-2

The first line of my input file looks like this:

<doc id="12" url="http://en.wikipedia.org/wiki?curid=12" title="Anarchism">

I want store them as key-value pair like this in python:

{doc_id: 12, url: http://en.wikipedia.org/wiki?curid=12, title: Anarchism} 

Here is my code:

infile=open('wiki_00').readline().rstrip()
infile.split()[1:]  

output looks like this:

['id="12"',
'url="http://en.wikipedia.org/wiki?curid=12"',
'title="Anarchism">']

But I would like the "", <> removed and id to be stored as type int

Technologic27
  • 341
  • 3
  • 4
  • 13
  • Why does the tag name only get attached to the `id` and no other attribute? – TigerhawkT3 Jan 19 '17 at 02:43
  • Do you always want to prefix the `id` attribute with the tag name? – pushkin Jan 19 '17 at 02:51
  • @pushkin ok not necessary. it can look like this id:12 – Technologic27 Jan 19 '17 at 02:53
  • Do you need to remember the tag name at all, or is it irrelevant? – pushkin Jan 19 '17 at 02:56
  • 2
    It looks like you want us to write some code for you.
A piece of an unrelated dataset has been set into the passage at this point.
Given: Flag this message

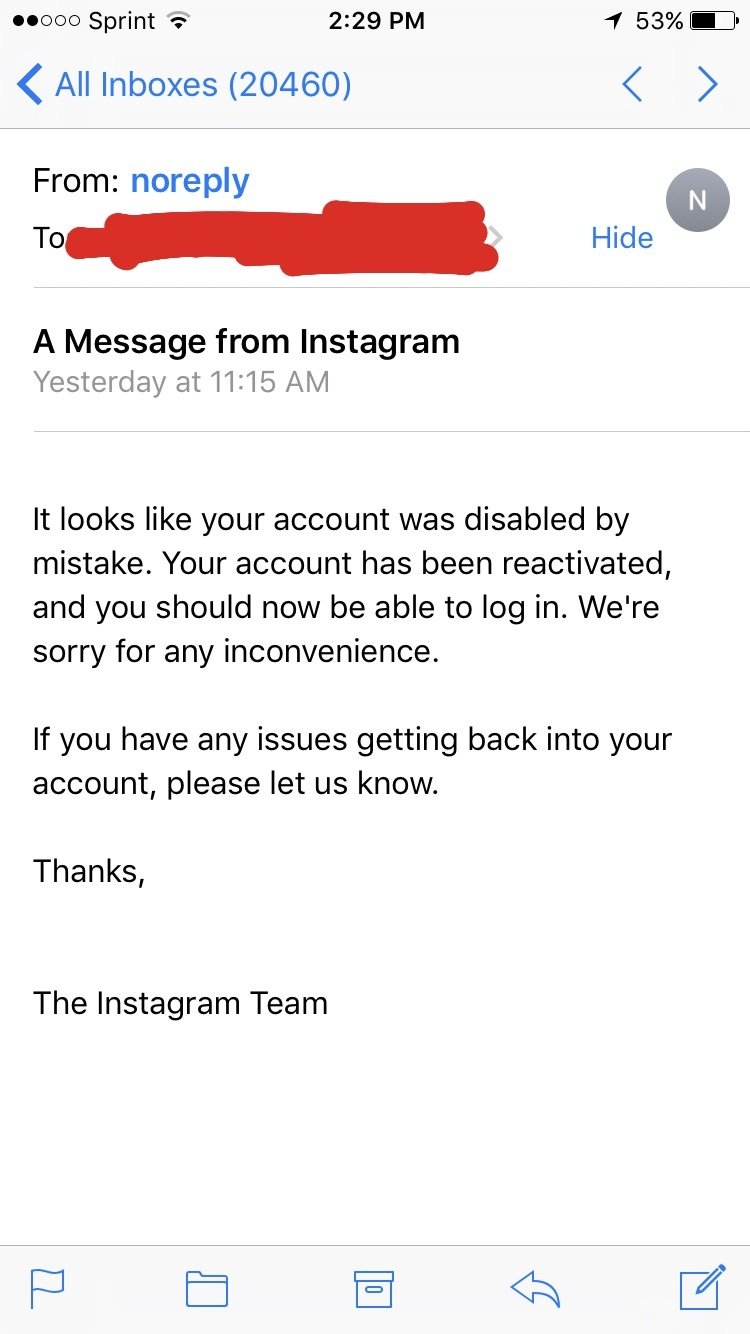Looking at the screenshot, I should 47,1288.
While many users are willing to produce code for a coder in distress, they usually only help when the poster has already tried to solve the problem on their own. A good way to demonstrate this effort is to include the code you've written so far, example input (if there is any), the expected output, and the output you actually get (output, tracebacks, etc.). The more detail you provide, the more answers you are likely to receive. Check the [FAQ](http://stackoverflow.com/tour) and [How to Ask](http://stackoverflow.com/questions/how-to-ask). – TigerhawkT3 Jan 19 '17 at 02:59
  • @TigerhawkT3 Hi i wrote a bit of code, please look at the edits – Technologic27 Jan 19 '17 at 03:07
  • Possible duplicate of [How to list all files of a directory in Python](http://stackoverflow.com/questions/3207219/how-to-list-all-files-of-a-directory-in-python) – Technologic27 Jan 19 '17 at 08:03

1 Answers1

0

Don't do line[1:] to strip away the brackets. Use the strip method: line.strip(' <>') will remove all whitespace and <> characters from the ends of the line.

Something like this will do what I think you want. You may want to add error handling.

def turn_line_into_dict(line):
    # remove the brackets and tag name
    line = line.strip(' <>')
    first_space_idx = line.find(' ')
    line_without_tag = line[first_space_idx+1:]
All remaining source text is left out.